--- Reading text ---
Details
-
Bug
-
Resolution: Fixed
-
Major
-
Lustre 2.4.0
-
Builds from the build server
-
3
-
7569
Description
While working on LU-3109 it seems the ZFS we package is old.
Christopher Morrone added a comment - 05/Apr/13 1:04 AM rc10 is old, you should definitely upgrade to the latest rc of 0.6.0. 0.6.1 is a little TOO new, because packaging has changed there, and lustre will need a little tweaking to find the new paths and things automatically. You can build by hand by giving spl and zfs paths, but the latest 0.6.0 rc will just be easier.
It seems we need to say current with the ZFS version.
Attachments
Activity
The dkms tool provides a way (in theory) to build kernel sepcific kmod packages from a given dkms package via the command "dkms mkkms". That specific dkms sub-command is broken in the latest dkms release, but is fixed by the above linked patch (it may not say so in the comment but it fixes "dkms mkkms" and "dkms match" and "dkms uninstall").
So given the above this would let just spl-dkms and zfs-dkms be installed on the build machines and then kmod-zfs-* and kmod-spl-* could then be generated for a given kernel and Lustre could be built against those generated packages.
I don't understand that at all. In order to use the dkms packages from spl/zfs, you would need to both install the kernel that you care about and install the dkms packages from spl/zfs.
And all of this complexity that you are adding is expressly to deal with the fact that you can't install the rpm packages in your current build system. If you could install the correct kernel, you could also just built spl/zfs kmod packages directly like we do, instead of the more convoluted dkms-to-kmod route. And then you could install those packages, which would then let you build lustre.
But you guys haven't been able to build against installed rpms, so I'm not sure how any of that is relevant.
I apologize if this muddies up the discussion, but I just want to make sure I understand the build system in place at Intel. For each build of Lustre, you guys build the kernel (to apply Lustre patches), then build ldiskfs/zfs against this new kernel (without actually installing or running the new kernel), and then build Lustre against the newly built ldiskfs/zfs/kernel? And all this is done without ever installing the RPMs that are built (i.e. you point the build system for the current package being built (e.g. lustre) at the working directory of each recently built dependent package (e.g. ldiskfs/zfs/etc))?
--- Given entries ---
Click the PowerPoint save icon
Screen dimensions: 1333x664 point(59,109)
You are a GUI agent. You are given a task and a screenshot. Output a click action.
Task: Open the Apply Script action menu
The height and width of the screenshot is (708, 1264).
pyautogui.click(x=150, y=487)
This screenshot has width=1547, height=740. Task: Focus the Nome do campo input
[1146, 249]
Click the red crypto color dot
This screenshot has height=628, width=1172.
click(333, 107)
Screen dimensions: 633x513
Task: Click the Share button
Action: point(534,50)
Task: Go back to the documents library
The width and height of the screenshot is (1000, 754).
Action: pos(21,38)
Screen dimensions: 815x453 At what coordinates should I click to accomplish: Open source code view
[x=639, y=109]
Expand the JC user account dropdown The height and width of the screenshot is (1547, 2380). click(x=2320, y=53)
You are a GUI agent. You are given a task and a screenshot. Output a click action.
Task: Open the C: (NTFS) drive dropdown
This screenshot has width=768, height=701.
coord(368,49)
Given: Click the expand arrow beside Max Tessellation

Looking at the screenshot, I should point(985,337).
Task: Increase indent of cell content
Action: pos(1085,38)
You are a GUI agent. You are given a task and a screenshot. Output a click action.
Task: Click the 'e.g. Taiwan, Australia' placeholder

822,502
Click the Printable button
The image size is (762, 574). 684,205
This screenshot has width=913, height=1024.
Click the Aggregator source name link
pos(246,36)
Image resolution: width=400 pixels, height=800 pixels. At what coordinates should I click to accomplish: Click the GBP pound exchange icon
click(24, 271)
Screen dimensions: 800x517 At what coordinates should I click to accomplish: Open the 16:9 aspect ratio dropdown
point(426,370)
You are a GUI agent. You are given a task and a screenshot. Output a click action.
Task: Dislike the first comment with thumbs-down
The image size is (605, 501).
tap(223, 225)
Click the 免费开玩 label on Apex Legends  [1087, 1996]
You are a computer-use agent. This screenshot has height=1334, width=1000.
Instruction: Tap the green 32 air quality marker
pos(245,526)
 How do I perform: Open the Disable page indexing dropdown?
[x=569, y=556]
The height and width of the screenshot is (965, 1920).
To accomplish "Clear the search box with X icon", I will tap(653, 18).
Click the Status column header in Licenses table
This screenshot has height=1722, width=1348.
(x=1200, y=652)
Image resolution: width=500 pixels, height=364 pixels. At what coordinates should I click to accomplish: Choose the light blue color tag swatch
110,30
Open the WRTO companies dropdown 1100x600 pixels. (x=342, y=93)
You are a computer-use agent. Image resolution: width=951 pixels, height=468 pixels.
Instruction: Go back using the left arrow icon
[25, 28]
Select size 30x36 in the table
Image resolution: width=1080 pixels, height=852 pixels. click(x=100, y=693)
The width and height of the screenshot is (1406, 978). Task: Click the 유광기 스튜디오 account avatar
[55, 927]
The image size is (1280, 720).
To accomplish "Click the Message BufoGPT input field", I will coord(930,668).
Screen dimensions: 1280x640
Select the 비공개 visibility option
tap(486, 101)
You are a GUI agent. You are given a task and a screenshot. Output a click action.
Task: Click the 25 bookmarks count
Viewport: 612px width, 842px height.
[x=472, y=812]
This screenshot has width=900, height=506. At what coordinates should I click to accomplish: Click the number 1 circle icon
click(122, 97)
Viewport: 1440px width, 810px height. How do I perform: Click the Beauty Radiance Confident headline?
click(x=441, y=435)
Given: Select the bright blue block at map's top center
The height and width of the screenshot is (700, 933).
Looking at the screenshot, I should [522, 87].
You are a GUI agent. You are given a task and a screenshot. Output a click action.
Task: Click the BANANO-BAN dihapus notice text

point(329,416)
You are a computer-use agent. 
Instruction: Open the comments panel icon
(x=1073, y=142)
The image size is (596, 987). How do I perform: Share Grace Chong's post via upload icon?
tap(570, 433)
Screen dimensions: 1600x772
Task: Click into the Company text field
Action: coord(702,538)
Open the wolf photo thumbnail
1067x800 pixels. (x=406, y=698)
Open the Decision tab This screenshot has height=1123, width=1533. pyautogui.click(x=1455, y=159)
---
• **Objective**
Reproduce word for word the stretch of the Lustre bug discussion above from "So given the" through "packages from spl/zfs.".

• **Expected output**
So given the above this would let just spl-dkms and zfs-dkms be installed on the build machines and then kmod-zfs-* and kmod-spl-* could then be generated for a given kernel and Lustre could be built against those generated packages.
I don't understand that at all. In order to use the dkms packages from spl/zfs, you would need to both install the kernel that you care about and install the dkms packages from spl/zfs.